_Your goal_
Where the line containing "The image size is (875, 590)." appears in the entries below, begin there and output every line through the last, exactly, minus the pictures.

_Dataset entries_
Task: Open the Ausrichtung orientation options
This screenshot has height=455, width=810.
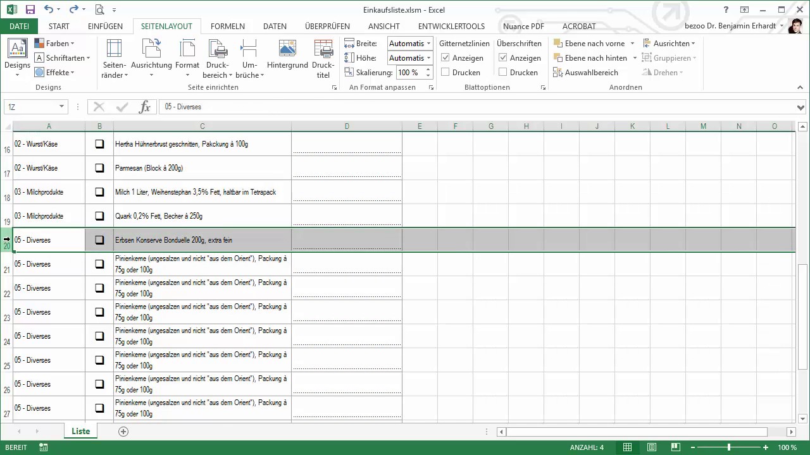Action: click(151, 58)
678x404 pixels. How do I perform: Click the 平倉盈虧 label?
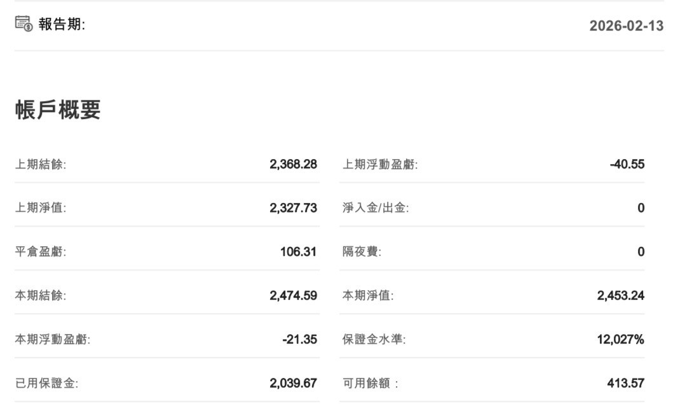coord(41,252)
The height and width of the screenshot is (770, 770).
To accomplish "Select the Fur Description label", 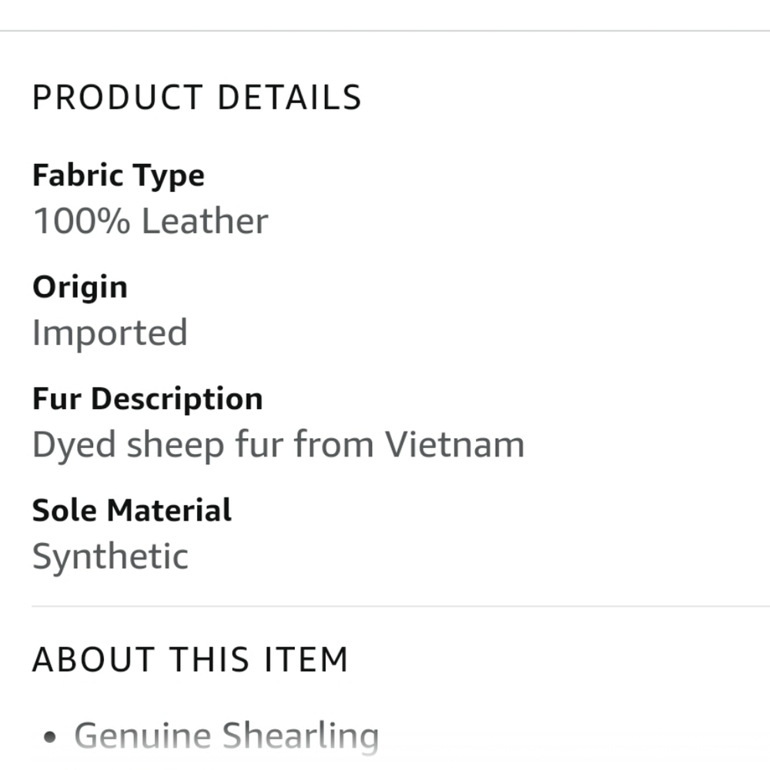I will click(x=148, y=399).
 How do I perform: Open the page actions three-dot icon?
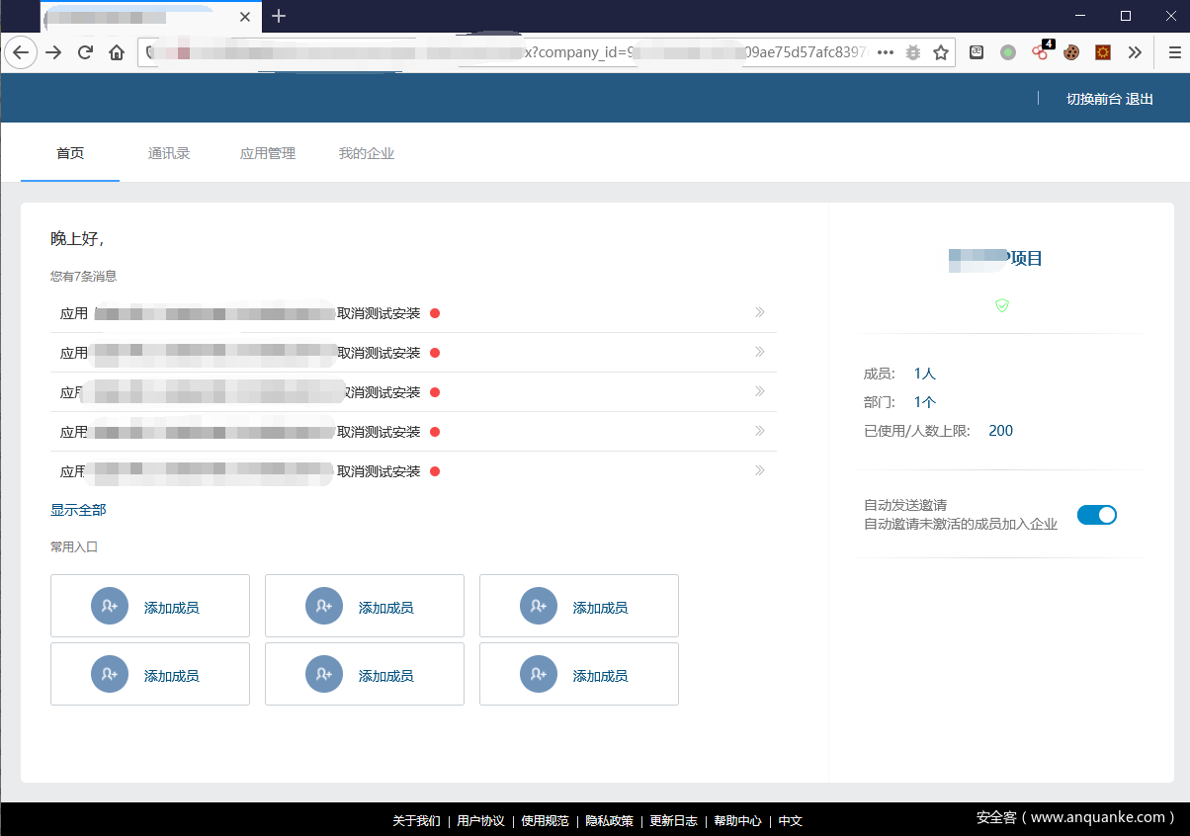pyautogui.click(x=886, y=52)
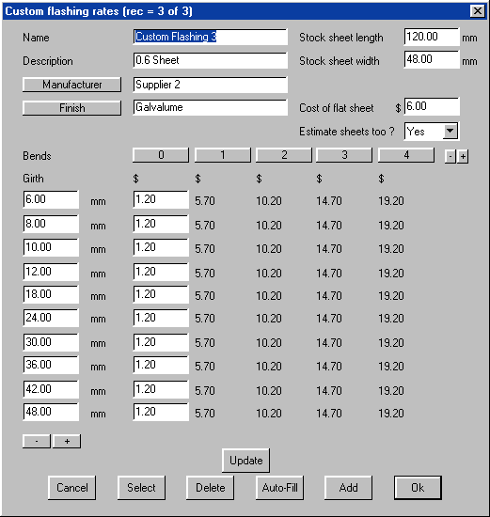Screen dimensions: 490x517
Task: Click the Delete button
Action: [210, 487]
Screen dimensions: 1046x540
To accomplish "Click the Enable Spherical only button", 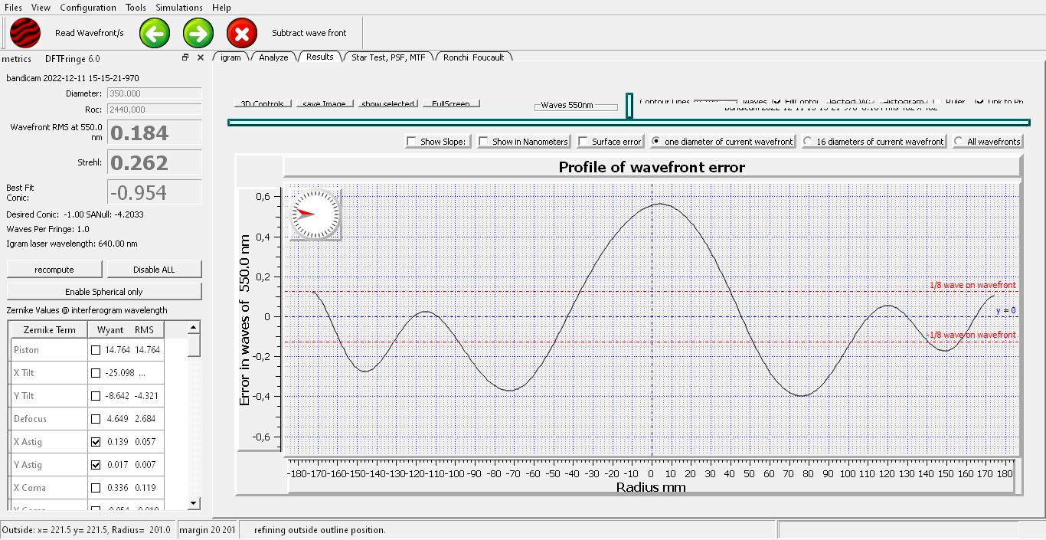I will (x=104, y=292).
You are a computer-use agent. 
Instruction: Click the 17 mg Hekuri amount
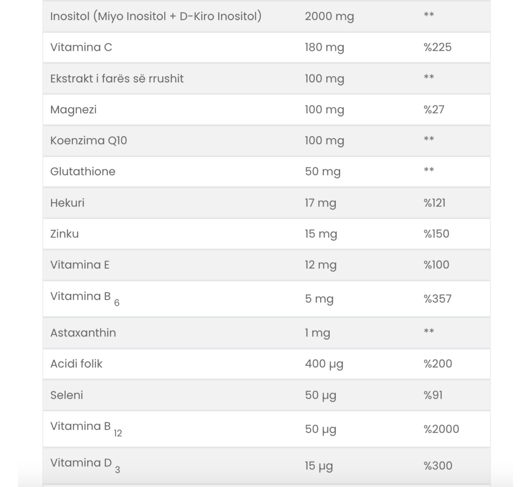pyautogui.click(x=320, y=203)
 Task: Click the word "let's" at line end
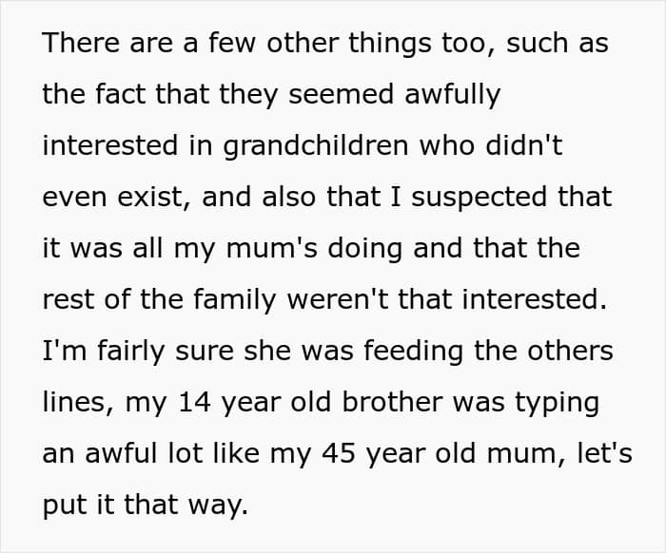tap(604, 453)
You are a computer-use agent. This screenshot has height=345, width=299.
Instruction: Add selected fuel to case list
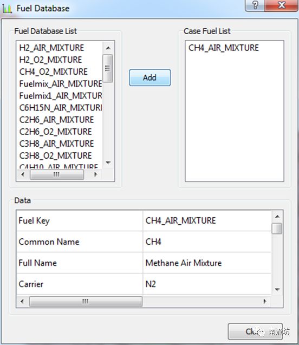(x=150, y=77)
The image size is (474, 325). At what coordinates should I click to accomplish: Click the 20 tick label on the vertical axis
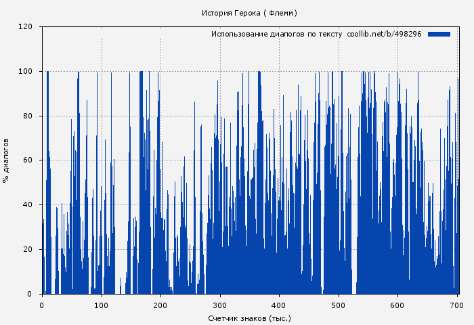tap(28, 249)
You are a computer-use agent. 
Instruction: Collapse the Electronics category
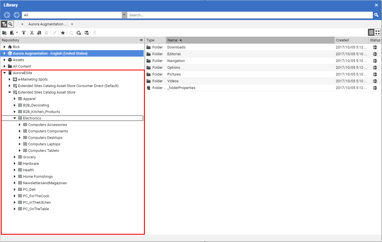[15, 118]
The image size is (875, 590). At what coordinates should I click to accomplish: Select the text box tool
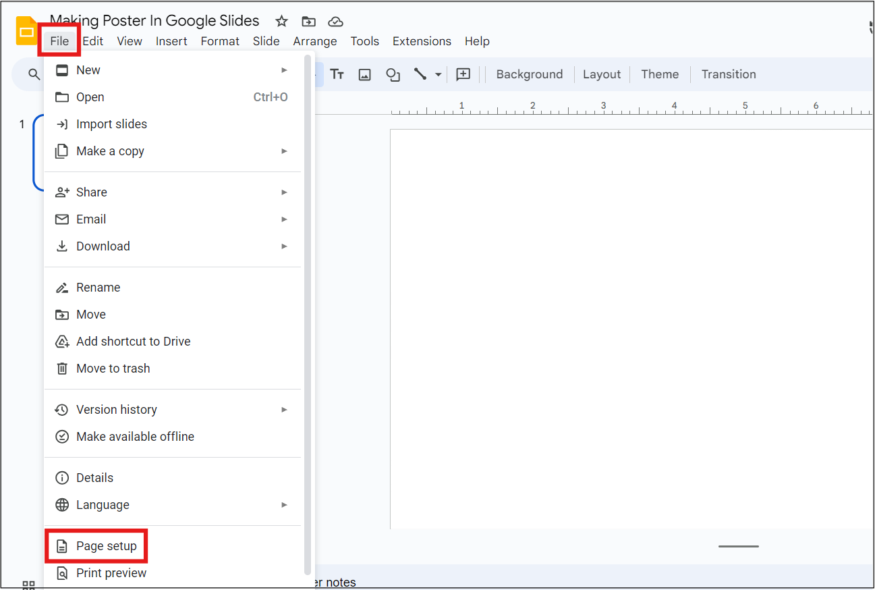[x=337, y=74]
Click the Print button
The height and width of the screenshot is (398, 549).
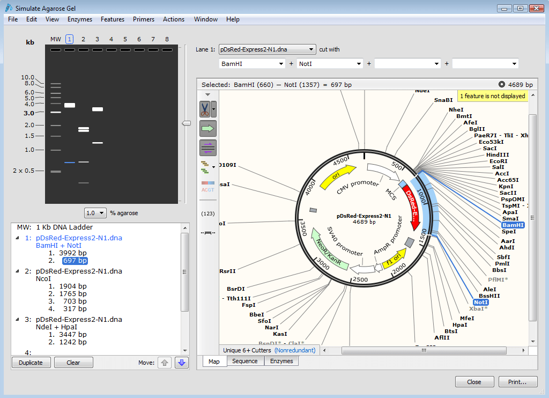517,381
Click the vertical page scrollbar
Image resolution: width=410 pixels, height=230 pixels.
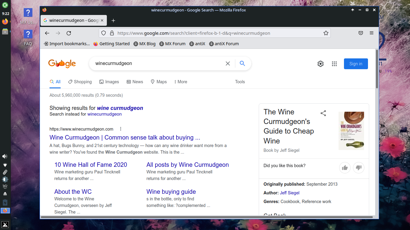[x=377, y=69]
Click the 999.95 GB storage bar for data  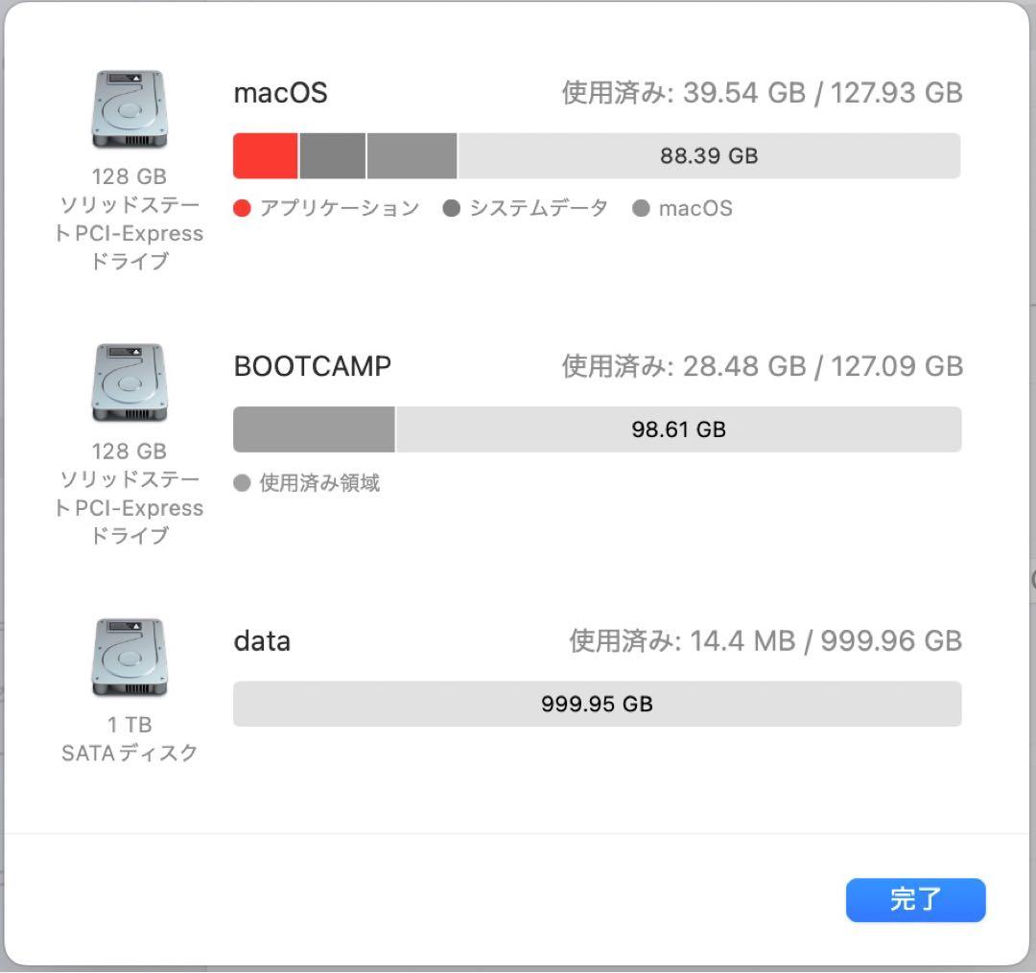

_Expected answer_
The image size is (875, 590). At what coordinates should I click to accomplish: Select the text box tool
[x=337, y=74]
Click the Print button
The height and width of the screenshot is (398, 549).
517,381
Click the vertical page scrollbar
Image resolution: width=410 pixels, height=230 pixels.
[x=377, y=69]
Click the 999.95 GB storage bar for data  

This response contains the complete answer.